* Parties de l'exercice:
1: Recopiez fidèlement le passage de l'extrait sur la publication de Shi Zhan qui s'ouvre sur les mots « Le texte que » et se termine par « et en ligne. ».
2: Rédigez la suite de l'extrait sur la publication de Shi Zhan en reprenant après sa dernière phrase.

Le texte que nous traduisons ici a été posté pour la première fois sur le compte WeChat de Shi Zhan – à destination, donc, de ses abonnés. Il a ensuite été republié sur le site Exploration et Vues libres, journal de dimensions importantes à l’audience substantielle. Le premier intérêt de ce texte est donc qu’il ne fait pas partie de la catégorie des publications qui auraient réussi à échapper à la censure chinoise. Au contraire : les éditeurs d’une publication importante ont jugé bon de le publier en considérant que ce que Shi avait à dire intéresserait les lecteurs. À la lecture, ce point invite à la réflexion tant Shi semble pousser loin sa thèse de l’interaction des mondes hors ligne et en ligne.
Comme un certain nombre d’autres textes qui ont émergé en Chine à la suite de l’invasion de l’Ukraine, la publication de Shi Zhan n’entre pas directement dans le cadre utilisé par le régime et ses organes de propagande pour aborder cette question. Il ne défend ni ne condamne aucune des deux parties. Shi envisage la guerre depuis la perspective des plateformes et des réseaux, en observant les interactions du monde en ligne et du monde hors ligne dans la bataille et l’image renvoyée par la guerre, en particulier par l’image de Zelensky. Ces observations le conduisent à cette conclusion étonnante : par l’organisation de sa résistance, l’Ukraine aurait compris comment seront gagnées les guerres futures à l’ère du métavers.

* Données fournies:
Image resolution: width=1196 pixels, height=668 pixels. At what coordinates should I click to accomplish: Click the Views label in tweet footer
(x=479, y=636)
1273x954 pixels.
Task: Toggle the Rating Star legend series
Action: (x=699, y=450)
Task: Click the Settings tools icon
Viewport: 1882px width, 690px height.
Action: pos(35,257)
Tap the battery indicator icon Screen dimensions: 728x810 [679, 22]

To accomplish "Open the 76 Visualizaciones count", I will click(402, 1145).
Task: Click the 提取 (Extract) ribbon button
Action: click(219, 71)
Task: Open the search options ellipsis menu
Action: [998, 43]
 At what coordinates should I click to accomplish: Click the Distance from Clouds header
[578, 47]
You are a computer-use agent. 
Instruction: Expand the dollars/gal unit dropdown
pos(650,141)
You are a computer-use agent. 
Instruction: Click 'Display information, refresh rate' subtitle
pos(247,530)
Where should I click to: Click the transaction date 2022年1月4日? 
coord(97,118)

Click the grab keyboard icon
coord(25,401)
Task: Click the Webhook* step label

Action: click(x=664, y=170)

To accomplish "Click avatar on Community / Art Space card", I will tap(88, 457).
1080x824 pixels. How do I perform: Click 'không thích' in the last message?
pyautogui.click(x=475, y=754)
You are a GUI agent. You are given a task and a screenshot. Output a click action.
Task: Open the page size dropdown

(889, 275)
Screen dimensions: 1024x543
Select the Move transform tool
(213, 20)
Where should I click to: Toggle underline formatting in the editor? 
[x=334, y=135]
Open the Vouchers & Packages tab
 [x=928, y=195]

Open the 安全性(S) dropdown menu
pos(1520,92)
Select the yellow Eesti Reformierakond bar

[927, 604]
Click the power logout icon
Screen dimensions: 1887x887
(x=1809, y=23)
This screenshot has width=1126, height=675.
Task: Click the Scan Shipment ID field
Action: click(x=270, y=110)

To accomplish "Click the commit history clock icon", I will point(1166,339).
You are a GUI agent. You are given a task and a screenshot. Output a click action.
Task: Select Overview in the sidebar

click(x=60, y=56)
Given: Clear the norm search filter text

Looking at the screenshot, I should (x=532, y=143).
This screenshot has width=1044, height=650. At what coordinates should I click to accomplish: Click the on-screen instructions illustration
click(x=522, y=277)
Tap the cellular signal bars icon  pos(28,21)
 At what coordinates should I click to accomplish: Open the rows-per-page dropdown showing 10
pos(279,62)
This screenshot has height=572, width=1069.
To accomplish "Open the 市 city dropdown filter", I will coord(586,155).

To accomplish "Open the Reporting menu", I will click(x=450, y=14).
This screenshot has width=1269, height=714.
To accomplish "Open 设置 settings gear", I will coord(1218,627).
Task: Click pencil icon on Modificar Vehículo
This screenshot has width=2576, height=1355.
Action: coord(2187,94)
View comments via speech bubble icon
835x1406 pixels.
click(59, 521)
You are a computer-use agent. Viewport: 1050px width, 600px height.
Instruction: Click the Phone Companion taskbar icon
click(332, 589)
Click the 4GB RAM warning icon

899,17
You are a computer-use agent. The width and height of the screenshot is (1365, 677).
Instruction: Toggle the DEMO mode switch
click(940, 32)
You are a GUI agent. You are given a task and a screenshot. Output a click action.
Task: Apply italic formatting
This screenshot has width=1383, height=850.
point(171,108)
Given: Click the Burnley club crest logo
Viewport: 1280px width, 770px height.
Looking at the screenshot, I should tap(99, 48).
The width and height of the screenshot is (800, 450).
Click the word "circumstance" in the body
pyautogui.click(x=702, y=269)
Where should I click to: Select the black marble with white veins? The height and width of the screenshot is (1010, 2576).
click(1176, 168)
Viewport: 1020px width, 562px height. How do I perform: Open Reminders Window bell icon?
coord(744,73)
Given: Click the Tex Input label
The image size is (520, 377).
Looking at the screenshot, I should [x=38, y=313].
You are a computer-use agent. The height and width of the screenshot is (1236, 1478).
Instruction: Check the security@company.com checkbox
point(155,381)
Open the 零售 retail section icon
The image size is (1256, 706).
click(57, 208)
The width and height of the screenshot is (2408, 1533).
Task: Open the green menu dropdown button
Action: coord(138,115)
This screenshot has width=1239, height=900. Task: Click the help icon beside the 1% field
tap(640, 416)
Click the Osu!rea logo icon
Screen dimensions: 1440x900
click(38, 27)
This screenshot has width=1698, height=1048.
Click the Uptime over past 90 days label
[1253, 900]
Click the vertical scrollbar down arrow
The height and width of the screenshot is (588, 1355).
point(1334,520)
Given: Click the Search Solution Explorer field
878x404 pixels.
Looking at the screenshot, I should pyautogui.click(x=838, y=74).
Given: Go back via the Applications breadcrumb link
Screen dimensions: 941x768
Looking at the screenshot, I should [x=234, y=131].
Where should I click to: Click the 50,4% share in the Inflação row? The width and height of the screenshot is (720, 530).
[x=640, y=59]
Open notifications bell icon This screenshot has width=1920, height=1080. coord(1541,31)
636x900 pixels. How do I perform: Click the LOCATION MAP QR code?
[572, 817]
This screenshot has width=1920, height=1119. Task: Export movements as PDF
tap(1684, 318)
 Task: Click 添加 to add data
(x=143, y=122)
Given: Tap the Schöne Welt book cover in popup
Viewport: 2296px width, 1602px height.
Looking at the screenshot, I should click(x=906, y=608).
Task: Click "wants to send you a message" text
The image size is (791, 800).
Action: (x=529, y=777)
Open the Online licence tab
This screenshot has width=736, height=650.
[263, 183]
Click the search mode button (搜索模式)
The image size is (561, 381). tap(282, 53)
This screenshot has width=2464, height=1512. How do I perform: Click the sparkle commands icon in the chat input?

* Réponses aux consignes:
1:
Le texte que nous traduisons ici a été posté pour la première fois sur le compte WeChat de Shi Zhan – à destination, donc, de ses abonnés. Il a ensuite été republié sur le site Exploration et Vues libres, journal de dimensions importantes à l’audience substantielle. Le premier intérêt de ce texte est donc qu’il ne fait pas partie de la catégorie des publications qui auraient réussi à échapper à la censure chinoise. Au contraire : les éditeurs d’une publication importante ont jugé bon de le publier en considérant que ce que Shi avait à dire intéresserait les lecteurs. À la lecture, ce point invite à la réflexion tant Shi semble pousser loin sa thèse de l’interaction des mondes hors ligne et en ligne.

2:
La guerre russo-ukrainienne se déroule à la fois en ligne et hors ligne, les deux dimensions étant fortement intégrées et se façonnant mutuellement, avec la caractéristique d’être profondément mise en réseau. On pourrait dire qu’il s’agit simplement d’une guerre du métavers – truffée de métaphores.
Le mot que Shi utilise ici est 分布式, qui signifie littéralement » distribué « , comme dans « calculé distribué ». « Connecté » ou « en réseau » semble ici avoir plus de sens.
Dans mes billets les plus récents (« La performance, c’est la guerre », « Tout le monde est un talk-show », « Une époque où il faut jouer cartes sur table »), j’ai expliqué à plusieurs reprises comment la participation en réseau de l’ère des réseaux sociaux fait de la guerre une expérience individuelle – et non plus collective – ce qui implique une redéfinition de la guerre. Cela transforme aussi la politique. En termes de réseaux sociaux, la performance interactive bidirectionnelle de Zelensky dans un petit théâtre était meilleure que la performance unilatérale et centralisée de Poutine sur grand écran, car lorsque Zelensky a mis en scène sa pièce pour le monde entier, il a fait de la guerre un processus que ses fans pouvaient suivre. C’est une métaphore du métavers.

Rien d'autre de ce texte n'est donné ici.